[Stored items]
::::::::::
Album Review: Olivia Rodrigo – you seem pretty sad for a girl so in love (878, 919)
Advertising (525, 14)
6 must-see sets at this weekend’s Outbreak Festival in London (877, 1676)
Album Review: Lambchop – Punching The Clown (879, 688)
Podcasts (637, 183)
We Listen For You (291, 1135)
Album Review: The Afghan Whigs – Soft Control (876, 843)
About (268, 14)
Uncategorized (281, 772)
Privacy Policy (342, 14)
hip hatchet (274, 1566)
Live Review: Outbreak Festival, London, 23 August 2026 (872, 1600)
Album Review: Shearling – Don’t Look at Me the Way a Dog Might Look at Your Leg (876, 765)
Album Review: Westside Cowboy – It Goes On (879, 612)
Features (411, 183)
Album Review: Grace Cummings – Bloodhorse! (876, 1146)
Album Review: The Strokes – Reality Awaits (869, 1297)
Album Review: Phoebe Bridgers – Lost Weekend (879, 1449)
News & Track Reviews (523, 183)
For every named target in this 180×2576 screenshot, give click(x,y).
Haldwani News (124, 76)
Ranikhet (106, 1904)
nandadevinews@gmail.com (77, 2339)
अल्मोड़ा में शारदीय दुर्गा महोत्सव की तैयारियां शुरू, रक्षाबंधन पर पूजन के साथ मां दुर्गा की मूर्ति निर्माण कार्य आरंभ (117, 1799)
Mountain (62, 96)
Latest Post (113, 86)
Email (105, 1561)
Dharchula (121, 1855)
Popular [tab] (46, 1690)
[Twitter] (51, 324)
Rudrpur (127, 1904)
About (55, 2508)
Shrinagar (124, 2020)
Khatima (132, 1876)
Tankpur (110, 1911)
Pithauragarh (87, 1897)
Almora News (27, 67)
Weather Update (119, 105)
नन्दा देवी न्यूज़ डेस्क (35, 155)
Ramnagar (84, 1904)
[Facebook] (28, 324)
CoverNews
::::::::::
BRIEF
The answer must consist of each line from the entries that contains the string "London".

ANSWER FOR THE TASK
6 must-see sets at this weekend’s Outbreak Festival in London (877, 1676)
Live Review: Outbreak Festival, London, 23 August 2026 (872, 1600)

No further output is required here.